■ **Task brief**: For the word "confidence", return each line of the data in which it occurs.

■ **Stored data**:
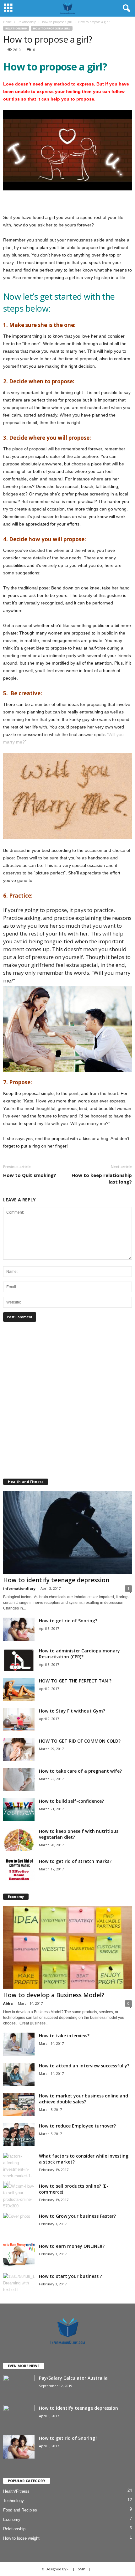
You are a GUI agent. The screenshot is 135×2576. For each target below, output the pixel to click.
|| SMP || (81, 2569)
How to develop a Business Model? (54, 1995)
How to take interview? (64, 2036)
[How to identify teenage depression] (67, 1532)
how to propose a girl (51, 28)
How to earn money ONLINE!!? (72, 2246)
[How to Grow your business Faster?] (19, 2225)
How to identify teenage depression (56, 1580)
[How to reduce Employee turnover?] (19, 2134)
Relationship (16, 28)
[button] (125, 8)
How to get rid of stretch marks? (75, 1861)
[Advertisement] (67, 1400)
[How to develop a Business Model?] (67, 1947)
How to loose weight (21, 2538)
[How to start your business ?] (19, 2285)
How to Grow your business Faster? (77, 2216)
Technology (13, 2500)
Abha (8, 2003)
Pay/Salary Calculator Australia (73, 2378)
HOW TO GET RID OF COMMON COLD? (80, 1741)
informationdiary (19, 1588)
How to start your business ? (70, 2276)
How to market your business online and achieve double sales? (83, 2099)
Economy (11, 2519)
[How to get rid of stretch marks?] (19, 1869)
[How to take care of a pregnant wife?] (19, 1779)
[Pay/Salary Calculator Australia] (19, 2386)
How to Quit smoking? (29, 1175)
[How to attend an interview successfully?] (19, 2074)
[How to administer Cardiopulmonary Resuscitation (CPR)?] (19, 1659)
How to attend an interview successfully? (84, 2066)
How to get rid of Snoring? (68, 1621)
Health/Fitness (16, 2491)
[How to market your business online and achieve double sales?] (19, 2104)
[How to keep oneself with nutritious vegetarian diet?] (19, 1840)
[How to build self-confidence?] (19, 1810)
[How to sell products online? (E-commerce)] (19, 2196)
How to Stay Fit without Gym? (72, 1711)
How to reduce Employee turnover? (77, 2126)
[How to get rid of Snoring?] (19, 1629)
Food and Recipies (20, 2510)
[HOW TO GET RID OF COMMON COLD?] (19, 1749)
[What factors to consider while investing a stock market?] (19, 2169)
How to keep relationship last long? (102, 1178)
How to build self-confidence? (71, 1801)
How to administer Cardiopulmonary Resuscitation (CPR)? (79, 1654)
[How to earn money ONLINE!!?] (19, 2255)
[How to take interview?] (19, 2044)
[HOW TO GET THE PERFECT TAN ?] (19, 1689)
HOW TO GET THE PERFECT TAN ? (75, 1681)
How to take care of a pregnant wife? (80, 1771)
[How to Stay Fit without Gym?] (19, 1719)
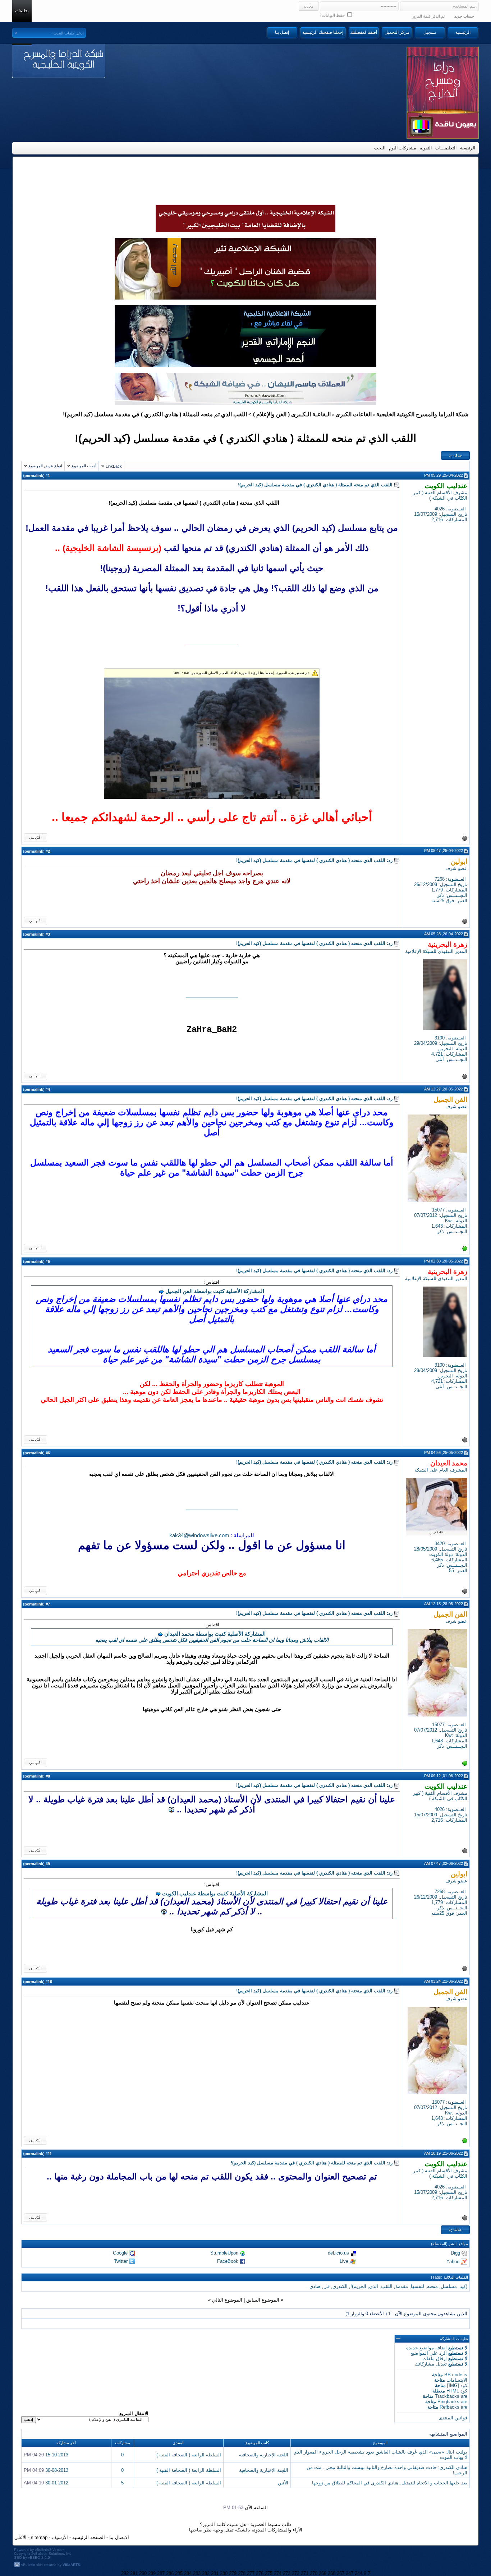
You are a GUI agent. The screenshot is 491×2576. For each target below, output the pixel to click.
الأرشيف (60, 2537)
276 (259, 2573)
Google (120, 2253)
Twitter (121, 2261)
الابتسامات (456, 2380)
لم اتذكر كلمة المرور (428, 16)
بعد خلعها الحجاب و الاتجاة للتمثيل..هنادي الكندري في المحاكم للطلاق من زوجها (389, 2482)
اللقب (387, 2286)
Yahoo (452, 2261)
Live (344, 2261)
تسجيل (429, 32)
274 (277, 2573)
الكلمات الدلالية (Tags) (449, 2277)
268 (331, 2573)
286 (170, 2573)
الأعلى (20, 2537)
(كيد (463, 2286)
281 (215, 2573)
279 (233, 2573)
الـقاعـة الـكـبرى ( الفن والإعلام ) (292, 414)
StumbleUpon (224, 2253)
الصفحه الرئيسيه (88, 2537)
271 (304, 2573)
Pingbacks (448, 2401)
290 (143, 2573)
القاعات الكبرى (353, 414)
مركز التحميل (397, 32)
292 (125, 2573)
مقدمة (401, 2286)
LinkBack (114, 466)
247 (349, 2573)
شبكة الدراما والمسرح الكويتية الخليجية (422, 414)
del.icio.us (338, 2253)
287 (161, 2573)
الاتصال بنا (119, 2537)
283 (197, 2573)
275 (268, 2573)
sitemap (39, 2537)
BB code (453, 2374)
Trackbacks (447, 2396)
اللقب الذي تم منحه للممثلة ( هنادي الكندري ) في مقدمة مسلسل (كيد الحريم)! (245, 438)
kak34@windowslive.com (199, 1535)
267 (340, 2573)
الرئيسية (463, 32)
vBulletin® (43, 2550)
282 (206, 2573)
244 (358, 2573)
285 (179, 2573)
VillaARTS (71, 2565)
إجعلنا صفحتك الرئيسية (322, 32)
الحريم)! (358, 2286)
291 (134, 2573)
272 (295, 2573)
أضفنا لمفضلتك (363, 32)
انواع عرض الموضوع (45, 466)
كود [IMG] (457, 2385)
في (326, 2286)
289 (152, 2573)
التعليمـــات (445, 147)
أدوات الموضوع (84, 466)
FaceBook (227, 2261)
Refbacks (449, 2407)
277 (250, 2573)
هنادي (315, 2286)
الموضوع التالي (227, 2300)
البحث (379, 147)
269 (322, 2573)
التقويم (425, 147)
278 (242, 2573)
...
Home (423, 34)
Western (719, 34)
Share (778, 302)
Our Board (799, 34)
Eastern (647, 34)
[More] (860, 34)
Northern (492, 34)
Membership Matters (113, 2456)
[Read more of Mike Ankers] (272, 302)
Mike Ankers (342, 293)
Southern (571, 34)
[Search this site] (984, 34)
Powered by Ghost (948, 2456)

■ **Exercise output**:
[How to build self-confidence?] (19, 1810)
How to build self-confidence? (71, 1801)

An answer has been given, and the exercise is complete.